大肠炎是一类比较常见的肠道疾病，其发病过程与遗传、环境以及精神压力等因素息息相关，目前其病因尚不完全清楚。因此，开发大肠炎动物模型，具有很好的应用前景。

与大肠炎相关的基因较多。其中，ACE2蛋白通过调节小肠上皮细胞对食物中色氨酸的吸收，进而影响抗菌肽的分泌以及肠道微生物的平衡。一旦ACE2蛋白的功能发生变化，大肠中的微生物平衡会被打破，从而导致大肠验证的发生。

目前，在近交系小鼠中，研究者已经采用传统的基因打靶方法，构建了几个品系的大肠炎小鼠模型，但是其效率低下，很难快速地得到大量的模型小鼠，以满足后续的疾病机理、药物毒理、药效评价等研究。
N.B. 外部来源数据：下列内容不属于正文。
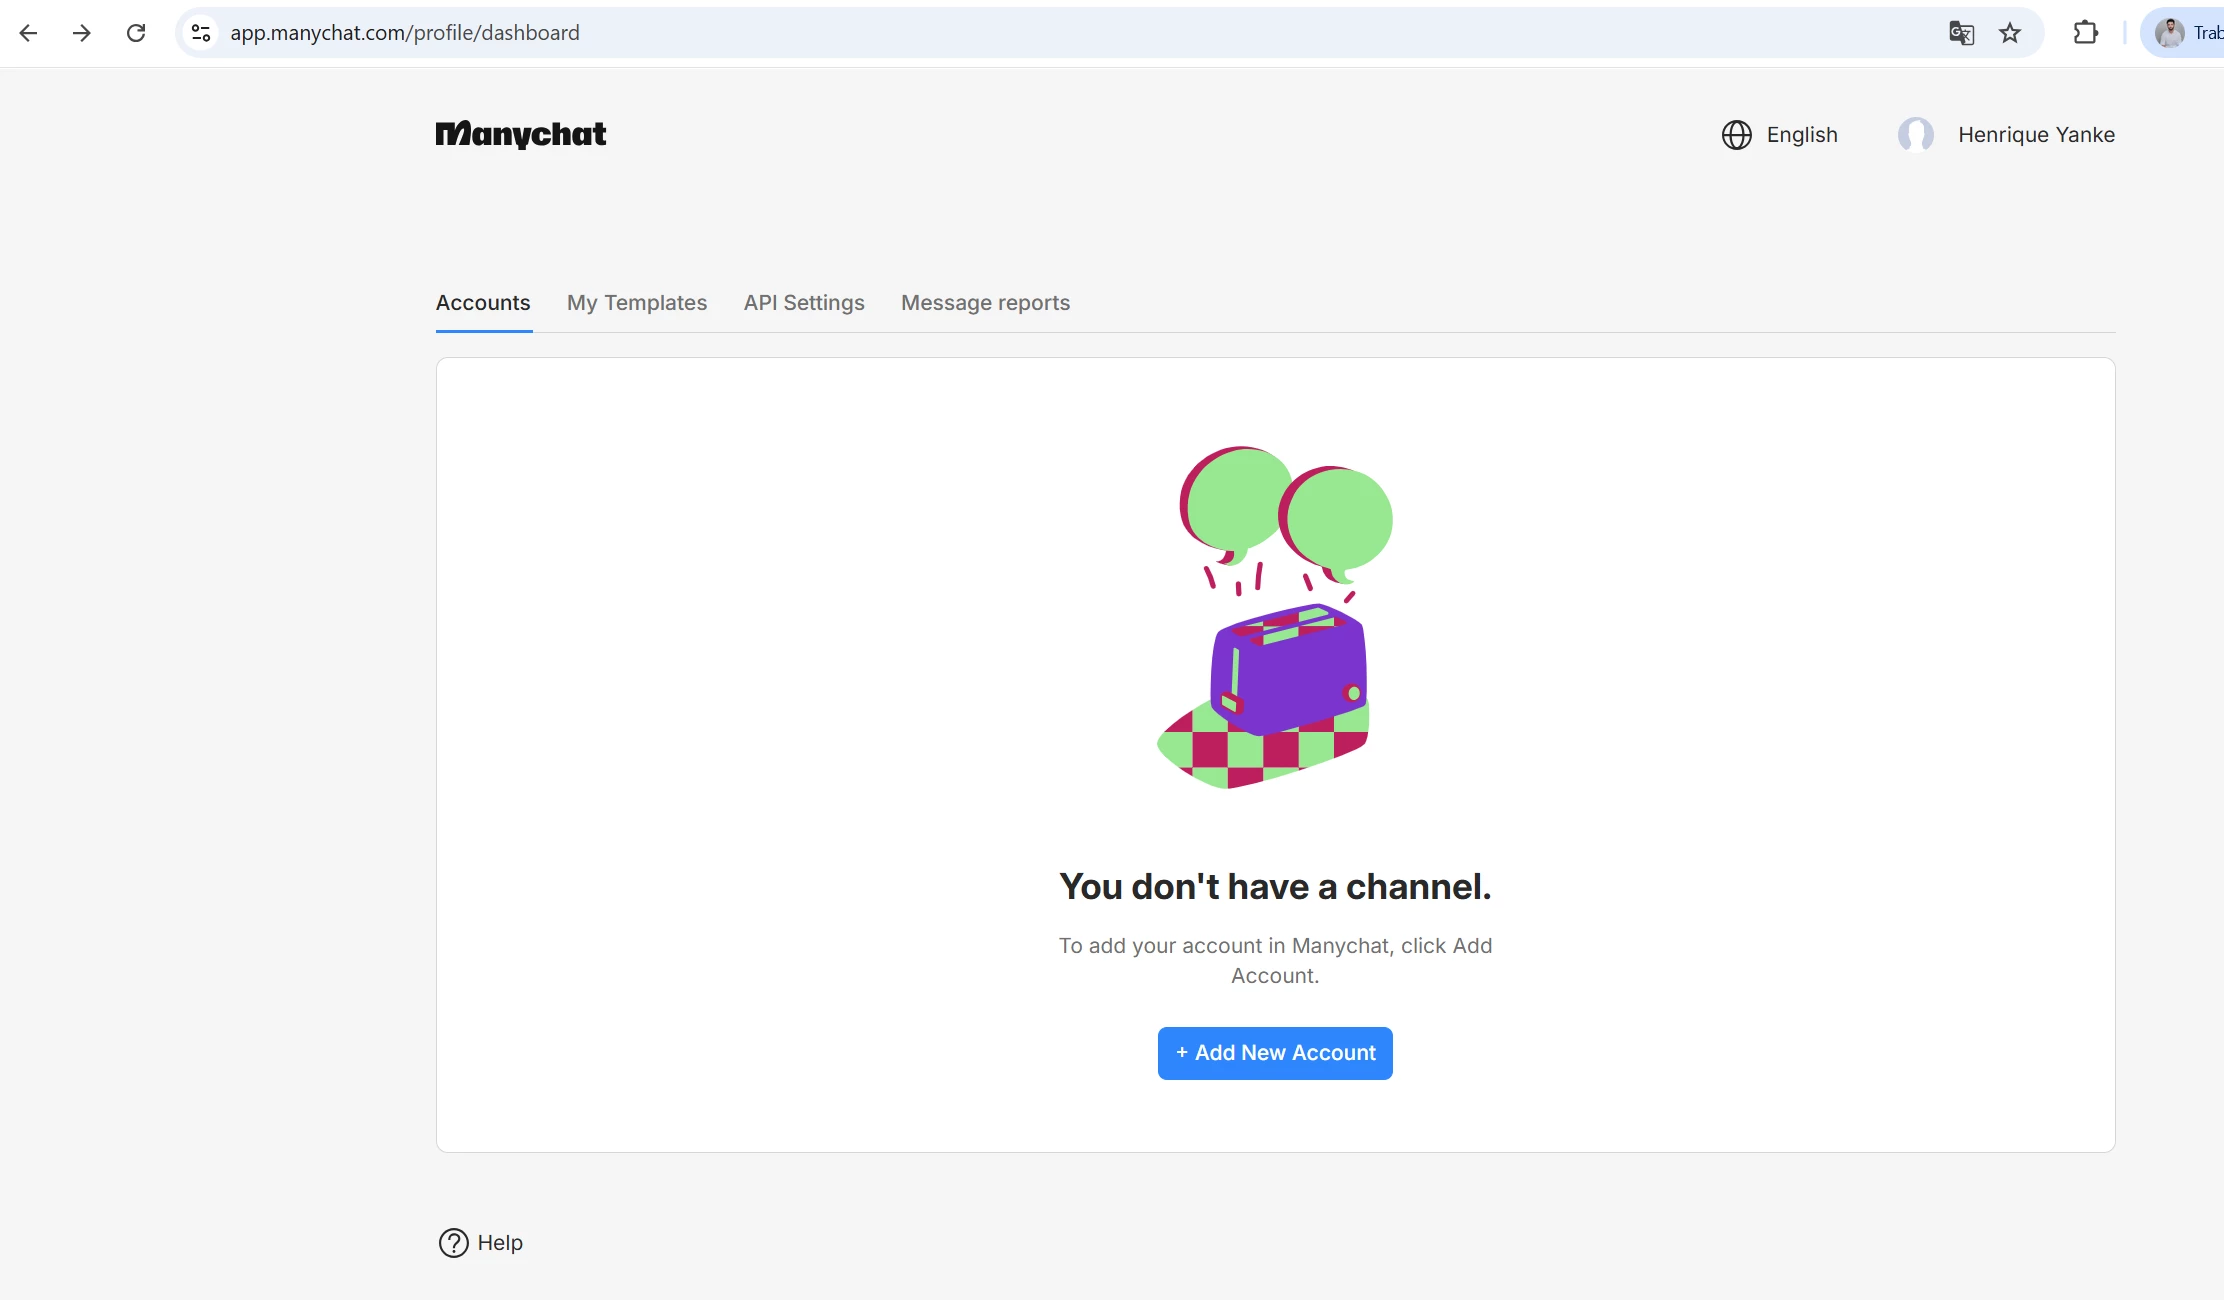The height and width of the screenshot is (1300, 2224).
Task: Open the Google Translate icon
Action: [x=1961, y=33]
并且，传统的打靶方法会引入标记基因。有研究表明，标记基因可能会对实验结果造成一定的影响，虽然这种说法尚无定论，但在构建模型的时候，应尽量避免标记基因的引入。

因此，一种高效、无标记的模型构建方法需要被开发出来。同时，目前所有的大肠炎研究都集中于近交系小鼠，远交系小鼠模型的构建未见报道。